Reviewed By Simon Crawley
Published 08 April, 2017
Thrash is a highly coveted strain of heavy metal. Its speed, groove, and gritty aggression are elements diehard fans hold dear and get very protective over when the progressive arm of metal sidles up to it. In some ways, death and black metal have been more accommodating as more and more bands emerge each year with so much new music. It was upon reviewing the latest album from Colorado thrashers Havok that I realised how strong the sentiments surrounding thrash really are. They have taken a somewhat progressive approach with Conformicide when comparing it with the likes of Time is Up and this could well bisect the fan base. This all brings us to Los Angeles’ Warbringer and its fifth full-length studio album. There will inevitably be those bands which push the boat out and experiment and there will be those who stick fairly close to the path they started out on.
The LA thrashers, in the context of today’s thrash metal scene, resemble the likes of Battlecross and that machinegun sound. Together with dominant themes of war, the sound is full and charged up with polished riffs and drilling drum blasts. Havok, on the other hand, made their impact with more of an old school sound which in turn is what has caused a divide amongst many fans with Conformicide. This is not to say that Warbringer is a progressive thrash outfit and deviating from an established school of the genre, but rather that it’s a band embedded within the modern mould.
Woe to the Vanquished exhibits two new band members in Jessie Sanchez (bass) and Chase Becker (guitar) who join front-man and founding member John Kevill (vocals) and Adam Carroll (guitar). While they appear to gel well, there is something that fails to render these eight new tracks a complete package. The album’s first half is fairly strong. “Silhouettes” and the title track bleed into each other a bit with not a lot to distinguish between them other than a guitar solo on the latter. “Remain Violent” is probably the album’s standout moment – there is plenty of groove and attitude from Kevill with some gang vocals thrown in there to make it a rather memorable song. This is sure to be a favourite played live. “Shellfire” is very straight down the line and Kevill makes good use of the Tom Araya-like shrieks.
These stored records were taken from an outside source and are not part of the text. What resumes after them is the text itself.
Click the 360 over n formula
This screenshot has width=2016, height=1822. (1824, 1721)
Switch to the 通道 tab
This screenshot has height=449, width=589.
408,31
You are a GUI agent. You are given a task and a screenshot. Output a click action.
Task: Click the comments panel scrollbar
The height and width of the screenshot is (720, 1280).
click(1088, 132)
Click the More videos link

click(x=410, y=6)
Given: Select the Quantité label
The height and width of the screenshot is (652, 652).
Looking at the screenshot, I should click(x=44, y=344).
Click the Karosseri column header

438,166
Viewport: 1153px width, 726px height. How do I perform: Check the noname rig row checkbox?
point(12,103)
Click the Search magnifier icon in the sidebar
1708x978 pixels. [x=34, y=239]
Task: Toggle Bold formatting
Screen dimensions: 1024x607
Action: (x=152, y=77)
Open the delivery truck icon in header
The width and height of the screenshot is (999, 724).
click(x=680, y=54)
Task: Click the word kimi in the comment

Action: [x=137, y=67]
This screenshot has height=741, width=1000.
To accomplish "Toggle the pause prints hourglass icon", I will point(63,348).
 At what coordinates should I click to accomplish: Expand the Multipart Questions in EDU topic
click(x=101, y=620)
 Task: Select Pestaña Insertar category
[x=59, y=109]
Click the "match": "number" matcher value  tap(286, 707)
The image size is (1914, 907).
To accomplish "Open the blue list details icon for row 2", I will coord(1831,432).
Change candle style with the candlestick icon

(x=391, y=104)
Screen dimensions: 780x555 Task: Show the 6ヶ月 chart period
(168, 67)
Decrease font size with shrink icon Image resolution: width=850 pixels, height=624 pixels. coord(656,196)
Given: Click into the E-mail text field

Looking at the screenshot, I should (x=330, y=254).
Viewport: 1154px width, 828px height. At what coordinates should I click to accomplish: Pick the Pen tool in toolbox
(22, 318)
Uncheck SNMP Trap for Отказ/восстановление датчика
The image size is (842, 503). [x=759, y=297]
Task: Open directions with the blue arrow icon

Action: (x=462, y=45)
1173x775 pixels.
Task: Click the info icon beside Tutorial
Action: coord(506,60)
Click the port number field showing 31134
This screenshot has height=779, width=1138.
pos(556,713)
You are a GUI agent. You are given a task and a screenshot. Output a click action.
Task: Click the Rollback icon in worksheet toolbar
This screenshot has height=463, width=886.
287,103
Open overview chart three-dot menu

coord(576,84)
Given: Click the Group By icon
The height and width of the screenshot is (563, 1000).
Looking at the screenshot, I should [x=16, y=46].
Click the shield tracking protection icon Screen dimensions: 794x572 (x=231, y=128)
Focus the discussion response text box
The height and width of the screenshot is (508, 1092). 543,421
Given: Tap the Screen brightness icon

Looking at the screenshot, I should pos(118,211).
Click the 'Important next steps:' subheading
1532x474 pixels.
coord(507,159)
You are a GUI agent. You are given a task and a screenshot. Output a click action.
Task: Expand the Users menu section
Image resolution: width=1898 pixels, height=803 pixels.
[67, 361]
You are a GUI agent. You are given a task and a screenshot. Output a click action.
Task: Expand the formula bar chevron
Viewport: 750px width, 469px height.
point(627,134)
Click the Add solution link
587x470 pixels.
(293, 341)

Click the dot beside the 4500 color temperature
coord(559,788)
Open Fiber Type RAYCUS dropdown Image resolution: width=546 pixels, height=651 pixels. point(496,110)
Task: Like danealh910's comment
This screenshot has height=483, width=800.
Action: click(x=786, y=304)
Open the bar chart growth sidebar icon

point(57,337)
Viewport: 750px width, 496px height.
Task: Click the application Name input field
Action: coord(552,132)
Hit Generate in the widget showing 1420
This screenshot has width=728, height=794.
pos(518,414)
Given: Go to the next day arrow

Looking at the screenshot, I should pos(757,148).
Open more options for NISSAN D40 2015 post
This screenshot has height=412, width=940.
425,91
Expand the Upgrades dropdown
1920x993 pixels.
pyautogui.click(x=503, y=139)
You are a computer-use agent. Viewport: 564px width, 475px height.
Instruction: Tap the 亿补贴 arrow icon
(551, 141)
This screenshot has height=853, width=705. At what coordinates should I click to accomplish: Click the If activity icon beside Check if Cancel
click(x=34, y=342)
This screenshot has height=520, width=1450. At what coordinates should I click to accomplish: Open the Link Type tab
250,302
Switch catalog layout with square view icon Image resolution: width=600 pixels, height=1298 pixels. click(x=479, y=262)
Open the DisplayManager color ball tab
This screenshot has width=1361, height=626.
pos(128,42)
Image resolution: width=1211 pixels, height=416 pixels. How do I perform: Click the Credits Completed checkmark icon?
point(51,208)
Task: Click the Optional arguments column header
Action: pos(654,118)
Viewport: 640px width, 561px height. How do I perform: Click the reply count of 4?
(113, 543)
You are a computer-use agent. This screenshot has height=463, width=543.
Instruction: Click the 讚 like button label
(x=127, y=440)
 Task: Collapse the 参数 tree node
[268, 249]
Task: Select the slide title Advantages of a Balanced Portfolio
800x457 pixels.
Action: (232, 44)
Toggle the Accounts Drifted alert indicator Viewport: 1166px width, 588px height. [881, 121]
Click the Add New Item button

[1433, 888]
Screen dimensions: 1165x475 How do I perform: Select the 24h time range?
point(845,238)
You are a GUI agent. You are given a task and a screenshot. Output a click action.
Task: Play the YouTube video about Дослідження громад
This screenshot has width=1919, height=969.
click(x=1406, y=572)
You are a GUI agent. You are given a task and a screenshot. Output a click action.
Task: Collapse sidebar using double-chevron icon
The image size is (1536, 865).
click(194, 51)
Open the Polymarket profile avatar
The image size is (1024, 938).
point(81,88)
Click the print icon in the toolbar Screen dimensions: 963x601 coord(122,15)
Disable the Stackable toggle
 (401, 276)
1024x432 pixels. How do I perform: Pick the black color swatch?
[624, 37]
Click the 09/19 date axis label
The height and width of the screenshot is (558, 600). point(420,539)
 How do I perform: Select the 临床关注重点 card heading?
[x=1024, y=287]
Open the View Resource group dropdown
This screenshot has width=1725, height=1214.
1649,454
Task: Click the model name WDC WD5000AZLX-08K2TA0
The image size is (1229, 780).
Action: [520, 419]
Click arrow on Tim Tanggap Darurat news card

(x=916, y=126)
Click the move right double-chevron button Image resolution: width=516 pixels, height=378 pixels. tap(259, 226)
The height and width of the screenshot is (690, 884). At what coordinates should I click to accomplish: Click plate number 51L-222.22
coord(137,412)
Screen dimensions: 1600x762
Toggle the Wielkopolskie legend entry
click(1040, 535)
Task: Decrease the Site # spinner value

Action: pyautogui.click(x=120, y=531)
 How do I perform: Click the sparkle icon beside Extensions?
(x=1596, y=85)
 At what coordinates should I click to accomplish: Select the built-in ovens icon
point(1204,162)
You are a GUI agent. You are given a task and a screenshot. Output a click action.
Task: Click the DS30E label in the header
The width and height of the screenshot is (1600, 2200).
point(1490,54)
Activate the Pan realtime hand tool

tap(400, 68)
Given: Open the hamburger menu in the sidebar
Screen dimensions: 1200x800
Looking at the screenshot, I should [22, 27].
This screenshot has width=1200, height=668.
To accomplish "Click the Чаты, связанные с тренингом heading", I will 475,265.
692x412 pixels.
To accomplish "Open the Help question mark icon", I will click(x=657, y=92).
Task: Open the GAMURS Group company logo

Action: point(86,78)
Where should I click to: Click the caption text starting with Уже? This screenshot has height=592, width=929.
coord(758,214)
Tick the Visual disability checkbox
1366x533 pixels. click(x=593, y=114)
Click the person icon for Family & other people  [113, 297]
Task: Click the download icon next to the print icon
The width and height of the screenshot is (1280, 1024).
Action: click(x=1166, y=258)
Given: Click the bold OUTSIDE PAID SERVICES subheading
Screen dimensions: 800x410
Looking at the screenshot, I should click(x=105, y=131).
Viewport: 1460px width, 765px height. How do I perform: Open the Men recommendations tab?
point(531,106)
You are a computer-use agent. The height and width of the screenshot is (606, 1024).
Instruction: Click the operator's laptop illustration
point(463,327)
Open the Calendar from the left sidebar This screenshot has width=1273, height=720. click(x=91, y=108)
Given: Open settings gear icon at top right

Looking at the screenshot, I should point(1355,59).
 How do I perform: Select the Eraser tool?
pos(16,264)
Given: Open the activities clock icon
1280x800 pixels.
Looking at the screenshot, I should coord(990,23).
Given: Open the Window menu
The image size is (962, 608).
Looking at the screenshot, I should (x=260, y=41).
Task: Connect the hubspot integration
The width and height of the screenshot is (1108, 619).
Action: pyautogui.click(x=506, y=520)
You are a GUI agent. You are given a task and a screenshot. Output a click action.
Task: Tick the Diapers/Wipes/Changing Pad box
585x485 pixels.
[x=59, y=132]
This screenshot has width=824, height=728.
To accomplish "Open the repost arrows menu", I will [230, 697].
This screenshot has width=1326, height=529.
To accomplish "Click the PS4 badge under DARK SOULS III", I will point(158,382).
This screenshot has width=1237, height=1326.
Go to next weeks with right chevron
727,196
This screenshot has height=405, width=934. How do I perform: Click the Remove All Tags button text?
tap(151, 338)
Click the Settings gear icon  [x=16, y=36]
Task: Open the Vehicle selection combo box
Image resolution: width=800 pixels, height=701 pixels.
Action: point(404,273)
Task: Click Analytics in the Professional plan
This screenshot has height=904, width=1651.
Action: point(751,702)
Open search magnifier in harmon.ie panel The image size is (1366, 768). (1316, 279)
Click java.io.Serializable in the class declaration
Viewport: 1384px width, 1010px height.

There is some nifty guitar work from the duo of Becker and Carroll on “Descending Blade” to tie up this first half of the album as mentioned earlier before the rather misplaced “Spectral Asylum” kicks in. “Divinity of Flesh” is a last dash at some smart guitar solos as things close with the long-winded “When the Guns Fell Silent” – at just over eleven minutes there is not a lot here to warrant it.
Warbringer is set to embark on a tour with Havok and it’s a thrash outfit to be reckoned with, but unfortunately on this fifth album the band has fallen a bit short.